3.2 Penetapan C-organik Tanah dan Penetapan Phospor

A. Waktu dan Tempat

            Praktikum ini dilaksanakan pada hari senin tanggal 30 Maret 2009 pada pukul 10.30 – 12.10. bertempat di laboratorium Ilmu Tanah fakultas Pertanian Universitas Andalas.

B. Tujuan

            Praktikum ini dilakukan dengan tujuan untuk menentukan bahan organik tanah serta perbandingan antara C dan N dalam menilai tingkat pelapukan bahan organik. Menetapkan P yang larut dan yang tersedia dalam tanah masam, tanah basa, maupun tanah netral yang berasal dari ikatan Al-P, Fe-P, Ca-P.

C. Metoda

            Metoda yang digunakan adalah Walkley And Black dengan spektrofotometer. Pada penetapan Phospor tersedia digunakan metoda Bray-2.

D. Alat dan Bahan

            Larutan 1 N kalsium Kromat (49,04 K2Cr2O7 / 1L air suling), asam sulfat pekat (96% H2SO4), larutan 0,5 % barium kloroda (5 g BaCl2/ 1 L air suling), sakrosa baku dan tissue. Bahannya adalah larutan Bray-2 (0,1 N HCl + 0,03 N NH4F)/ larutan P-A (larutan 1,11 g NH4F + 16,64 mL HCl 6 N dalam 1L aquadest), pereaksi B (larutan P-B), pereaksi C (larutan P-C)

E. Cara Kerja

            Penetapan C-organik: 29,68 g sukrosa yang telah kering tanur ditimbang, dilarutkan dengan air suling dalam labu ukur 250 mL. Kemudian dipipet berturut – turut 5, 10, 15, 20, dan 25 mL larutan (1) masukkan dalam 5 buah labu ukur 100 mL. Diencerkan hingga 100 mL dengan air suling. Dipipet masing – masing larutan (2) sebanyak 2 mL dimasukkan ke 5 buah Erlenmeyer.

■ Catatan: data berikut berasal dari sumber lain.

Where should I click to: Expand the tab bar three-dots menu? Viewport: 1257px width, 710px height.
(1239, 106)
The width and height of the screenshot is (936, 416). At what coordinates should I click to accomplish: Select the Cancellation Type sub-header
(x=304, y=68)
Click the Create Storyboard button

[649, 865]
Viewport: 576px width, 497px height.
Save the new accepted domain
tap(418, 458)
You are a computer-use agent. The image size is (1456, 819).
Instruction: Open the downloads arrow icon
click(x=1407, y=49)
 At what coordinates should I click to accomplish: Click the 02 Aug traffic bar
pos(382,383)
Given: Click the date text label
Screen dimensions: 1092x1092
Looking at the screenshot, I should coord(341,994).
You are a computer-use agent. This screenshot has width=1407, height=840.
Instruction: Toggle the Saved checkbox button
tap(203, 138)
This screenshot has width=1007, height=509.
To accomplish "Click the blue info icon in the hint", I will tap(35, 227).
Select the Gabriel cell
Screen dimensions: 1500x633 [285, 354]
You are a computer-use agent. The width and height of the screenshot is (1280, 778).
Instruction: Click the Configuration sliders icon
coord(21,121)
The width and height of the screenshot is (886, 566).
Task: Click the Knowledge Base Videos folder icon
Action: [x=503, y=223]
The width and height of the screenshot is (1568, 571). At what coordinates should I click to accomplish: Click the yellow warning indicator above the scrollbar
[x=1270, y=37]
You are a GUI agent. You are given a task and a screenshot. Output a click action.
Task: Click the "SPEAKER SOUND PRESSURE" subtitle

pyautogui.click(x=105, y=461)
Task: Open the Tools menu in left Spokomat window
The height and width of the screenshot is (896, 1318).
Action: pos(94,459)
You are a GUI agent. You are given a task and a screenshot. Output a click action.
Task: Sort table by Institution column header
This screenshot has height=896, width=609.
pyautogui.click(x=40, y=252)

            Penetapan P tersedia: dibuat satu deret larutan baku berkadar 0, 1, 2, 3, 4, 5 ppm dengan dilarutkan 0,0548 g KH2PO4 (kering 40o) dengan 250 mL larutan Bray-2. Dipipet berturut – turut 0 – 5 mL larutan 50 ppm P labu ukur 50 mL, maka didapat deret larutan yang dimaksud. Kemudian dipipet 5 mL larutan baku ke tabung reaksi/ kuvet kemudian ditambah 5 mL larutan P-B dan 5  tetes larutan P-C dan seterusnya sesuai dengan cara untuk penetapan contoh.

3.3 Penetapan Kapasitas Tukar Kation dan Basa – Basa

A. Waktu dan Tempat

Praktikum ini dilaksanakan pada hari senin tanggal 27 April 2009 pada pukul 10.30 – 12.10. bertempat di laboratorium Ilmu Tanah fakultas Pertanian Universitas Andalas.

B. Tujuan

            Praktikum ini dilakukan dengan tujuan untuk mengetahui kemampuan tanah dalam menjerap kation yang dapat dilepaskan kembali sehingga tersedia bagi tanaman.

C. Metoda

            Metoda yang digunakan adalah metoda Leaching (pencucian) dengan ammonium asetat 1N pH 7.

D. Alat dan Bahan

            Ammonium asetat 1N pH 7, alcohol 90%, natrium hidroksida 40%, indicator Conway, asam sulfat 0,1 N serta asam borat 4%. Alatnya adalah timbangan analitik, alat destilasi,  gelas piala, batang pengaduk gelas arloji, gelas ukur 50 mL, botol semprot, corong, kertas saring, labu ukur 100 mL, pipet, buret, Erlenmeyer, labu Kjeldahl 1000 mL.

E. Cara Kerja

            Dimasukkan 2,5 g sampel tanah ultisol ke dalam botol film, lalu ditambah 25 mL larutan ammonium asetat, dikocok dengan mesin pengocok dan biarkan semalam. Setelah itu larutan disaring dengan kertas saring dan ditampung dengan labu ukur 50 mL, sisa sampel tanah yang ada di kertas saring pada gelas piala dicuci dengan 20 – 30 mL amonium asetat dan diulang sampai beberapa kali sampai filtrate yang ditampung sampai 50 mL. Dipindahkan ke labu ukur dan tepatkan volumenya sampai 50 mL dengan ammonium asetat pH 7. Sampel tanah dicuci dengan 20 – 30 mL alcohol untuk setiap kali pencucian/ dipindahkan sampel tanah kering pada kertas saring ke dalam labu kjeldahl dan ditambhkan 40 mL aquadest dan juga  20 mL NaOH 40%. Kemudian dihubungkan dengan alat destilasi.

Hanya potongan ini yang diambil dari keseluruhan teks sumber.